The number nobody has
Here is the uncomfortable part: no federal or state agency tracks vitamin K refusal, and none tracks VKDB. Deaths directly attributed to the condition on death certificates number fewer than a dozen a year, though that count has been rising. But death certificates rarely name a nutrient deficiency; they name the bleed. More than 700 newborns died of spontaneous brain hemorrhage in 2024, a figure that also captures prematurity and liver disease. Six medical specialists and a CDC official told ProPublica that a meaningful share of those deaths was likely caused by vitamin K deficiency.

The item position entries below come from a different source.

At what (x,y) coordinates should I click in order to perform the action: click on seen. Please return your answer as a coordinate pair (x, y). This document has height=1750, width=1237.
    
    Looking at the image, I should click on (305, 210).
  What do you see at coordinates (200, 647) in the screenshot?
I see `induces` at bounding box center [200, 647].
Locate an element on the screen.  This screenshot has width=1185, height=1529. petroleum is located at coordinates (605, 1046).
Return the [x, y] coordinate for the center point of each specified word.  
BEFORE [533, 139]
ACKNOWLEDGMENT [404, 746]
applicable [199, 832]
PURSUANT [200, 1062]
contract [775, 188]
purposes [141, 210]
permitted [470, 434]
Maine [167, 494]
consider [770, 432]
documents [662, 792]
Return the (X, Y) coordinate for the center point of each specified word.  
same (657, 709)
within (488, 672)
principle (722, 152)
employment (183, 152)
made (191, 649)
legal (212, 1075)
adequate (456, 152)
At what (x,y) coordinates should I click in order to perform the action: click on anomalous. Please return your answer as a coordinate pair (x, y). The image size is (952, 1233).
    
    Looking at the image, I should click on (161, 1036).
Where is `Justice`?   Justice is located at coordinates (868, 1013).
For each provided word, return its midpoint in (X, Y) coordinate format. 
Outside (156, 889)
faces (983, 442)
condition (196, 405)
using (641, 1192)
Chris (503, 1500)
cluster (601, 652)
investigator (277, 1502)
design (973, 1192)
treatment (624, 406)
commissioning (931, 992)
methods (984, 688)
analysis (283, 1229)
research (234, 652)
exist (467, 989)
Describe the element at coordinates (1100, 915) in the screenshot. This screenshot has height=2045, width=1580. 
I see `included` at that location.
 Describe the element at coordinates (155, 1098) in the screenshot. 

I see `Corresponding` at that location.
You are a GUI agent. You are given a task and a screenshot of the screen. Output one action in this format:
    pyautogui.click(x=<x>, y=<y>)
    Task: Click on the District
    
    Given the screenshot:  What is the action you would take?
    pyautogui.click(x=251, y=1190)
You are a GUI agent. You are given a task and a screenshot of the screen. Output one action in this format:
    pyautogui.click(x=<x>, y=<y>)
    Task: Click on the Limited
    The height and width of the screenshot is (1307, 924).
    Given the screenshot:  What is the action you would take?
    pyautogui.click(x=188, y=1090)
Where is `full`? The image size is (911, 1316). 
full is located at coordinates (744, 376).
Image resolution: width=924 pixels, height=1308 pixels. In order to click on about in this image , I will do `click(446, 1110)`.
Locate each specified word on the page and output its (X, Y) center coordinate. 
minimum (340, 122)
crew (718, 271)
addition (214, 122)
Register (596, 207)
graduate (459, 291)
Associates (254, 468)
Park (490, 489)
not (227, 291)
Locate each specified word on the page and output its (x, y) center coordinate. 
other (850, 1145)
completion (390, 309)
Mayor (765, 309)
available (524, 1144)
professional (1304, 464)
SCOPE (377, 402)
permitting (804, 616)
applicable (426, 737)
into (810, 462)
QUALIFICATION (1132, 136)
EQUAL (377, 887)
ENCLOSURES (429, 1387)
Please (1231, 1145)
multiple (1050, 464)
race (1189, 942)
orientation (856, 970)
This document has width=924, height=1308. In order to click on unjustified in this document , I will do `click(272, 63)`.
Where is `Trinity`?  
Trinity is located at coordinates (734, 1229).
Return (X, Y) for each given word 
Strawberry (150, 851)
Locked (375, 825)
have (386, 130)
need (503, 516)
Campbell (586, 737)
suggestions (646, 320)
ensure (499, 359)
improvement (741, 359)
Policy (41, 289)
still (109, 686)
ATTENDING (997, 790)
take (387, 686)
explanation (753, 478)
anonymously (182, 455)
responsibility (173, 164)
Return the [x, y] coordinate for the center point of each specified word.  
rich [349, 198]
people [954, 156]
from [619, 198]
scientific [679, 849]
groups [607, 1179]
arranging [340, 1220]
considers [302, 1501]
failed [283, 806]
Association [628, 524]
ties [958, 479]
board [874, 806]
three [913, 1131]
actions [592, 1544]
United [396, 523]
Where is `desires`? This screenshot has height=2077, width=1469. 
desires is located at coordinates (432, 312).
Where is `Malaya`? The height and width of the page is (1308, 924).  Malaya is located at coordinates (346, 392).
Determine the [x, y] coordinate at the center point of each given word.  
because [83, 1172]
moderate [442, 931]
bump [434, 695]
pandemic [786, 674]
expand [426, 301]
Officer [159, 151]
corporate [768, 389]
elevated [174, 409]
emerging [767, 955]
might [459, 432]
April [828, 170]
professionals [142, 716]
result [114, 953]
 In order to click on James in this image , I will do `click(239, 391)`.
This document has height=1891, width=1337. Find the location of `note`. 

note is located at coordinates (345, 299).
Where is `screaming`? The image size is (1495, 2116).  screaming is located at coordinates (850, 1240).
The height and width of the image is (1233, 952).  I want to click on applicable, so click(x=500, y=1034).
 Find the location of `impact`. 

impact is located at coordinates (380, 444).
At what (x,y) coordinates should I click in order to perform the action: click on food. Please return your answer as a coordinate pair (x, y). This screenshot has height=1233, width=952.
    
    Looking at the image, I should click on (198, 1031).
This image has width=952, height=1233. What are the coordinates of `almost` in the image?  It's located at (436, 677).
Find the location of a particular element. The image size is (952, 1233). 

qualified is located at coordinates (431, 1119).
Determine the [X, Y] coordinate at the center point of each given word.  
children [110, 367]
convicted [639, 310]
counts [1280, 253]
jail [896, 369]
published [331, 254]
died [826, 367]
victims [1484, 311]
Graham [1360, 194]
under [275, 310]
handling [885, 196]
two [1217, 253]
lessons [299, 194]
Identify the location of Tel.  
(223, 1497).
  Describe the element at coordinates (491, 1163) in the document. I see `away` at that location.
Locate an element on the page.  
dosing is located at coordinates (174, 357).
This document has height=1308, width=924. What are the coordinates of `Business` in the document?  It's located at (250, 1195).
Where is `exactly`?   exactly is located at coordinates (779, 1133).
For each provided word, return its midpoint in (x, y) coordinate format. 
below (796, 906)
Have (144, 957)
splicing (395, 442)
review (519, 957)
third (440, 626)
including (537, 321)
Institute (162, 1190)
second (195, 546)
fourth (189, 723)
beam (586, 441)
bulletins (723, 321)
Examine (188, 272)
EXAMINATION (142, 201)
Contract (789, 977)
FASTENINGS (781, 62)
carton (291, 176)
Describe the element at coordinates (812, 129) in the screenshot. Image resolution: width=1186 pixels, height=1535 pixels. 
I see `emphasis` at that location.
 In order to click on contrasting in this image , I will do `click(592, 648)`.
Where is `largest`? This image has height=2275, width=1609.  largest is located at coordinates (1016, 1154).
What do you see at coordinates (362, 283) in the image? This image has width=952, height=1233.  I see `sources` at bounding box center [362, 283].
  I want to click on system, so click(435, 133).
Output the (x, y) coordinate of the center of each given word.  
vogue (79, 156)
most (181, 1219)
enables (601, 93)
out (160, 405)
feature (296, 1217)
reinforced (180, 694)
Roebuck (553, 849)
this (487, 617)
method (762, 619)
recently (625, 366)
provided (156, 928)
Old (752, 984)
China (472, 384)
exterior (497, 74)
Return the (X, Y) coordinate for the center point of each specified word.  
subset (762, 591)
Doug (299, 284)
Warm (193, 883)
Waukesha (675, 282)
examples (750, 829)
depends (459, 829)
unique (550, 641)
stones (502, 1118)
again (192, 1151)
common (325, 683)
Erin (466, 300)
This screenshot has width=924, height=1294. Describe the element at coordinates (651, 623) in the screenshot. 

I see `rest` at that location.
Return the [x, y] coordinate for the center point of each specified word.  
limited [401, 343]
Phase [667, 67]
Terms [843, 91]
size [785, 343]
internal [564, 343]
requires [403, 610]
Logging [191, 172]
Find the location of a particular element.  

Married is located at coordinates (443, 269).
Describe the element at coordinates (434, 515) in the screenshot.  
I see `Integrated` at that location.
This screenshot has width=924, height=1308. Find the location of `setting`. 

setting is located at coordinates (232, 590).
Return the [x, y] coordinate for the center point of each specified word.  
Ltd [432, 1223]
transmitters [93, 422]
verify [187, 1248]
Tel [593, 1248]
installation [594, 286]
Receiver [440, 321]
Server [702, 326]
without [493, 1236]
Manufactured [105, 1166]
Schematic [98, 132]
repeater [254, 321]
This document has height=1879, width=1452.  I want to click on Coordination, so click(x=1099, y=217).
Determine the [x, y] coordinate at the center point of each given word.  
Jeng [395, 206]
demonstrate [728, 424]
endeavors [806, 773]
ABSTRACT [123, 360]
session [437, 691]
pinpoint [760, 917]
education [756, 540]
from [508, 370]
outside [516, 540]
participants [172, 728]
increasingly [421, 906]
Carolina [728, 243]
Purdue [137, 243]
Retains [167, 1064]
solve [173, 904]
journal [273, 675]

The gap is not neutral. Dr. Jaspreet Loyal, a pediatric hospitalist at Yale Medicine, described it to the same reporters as a kind of false comfort: The lack of data is almost acting like a reassurance for families that this risk is worth taking.
Which is the trap. A parent researching the injection at 2 a.m. finds passionate testimony from families whose babies skipped the shot and came through fine, because the overwhelming majority of them do, and finds almost no counting of the ones who didn’t. The evidence for the shot is a century old and settled. The evidence of what happens without it is scattered across autopsy reports that nobody aggregates.
Heather Burris, a CHOP neonatologist and one of the study’s authors, reaches for the most ordinary comparison she can find. We use car seats, we make sure they wear seatbelts, and we hold our kids’ hands when we cross the street,
she said. Another step we take to keep our children safe is to give them newborn Vitamin K.
Nobody asks for a control group before buckling a car seat. The vitamin K shot has six decades of evidence behind it, and it is losing ground anyway.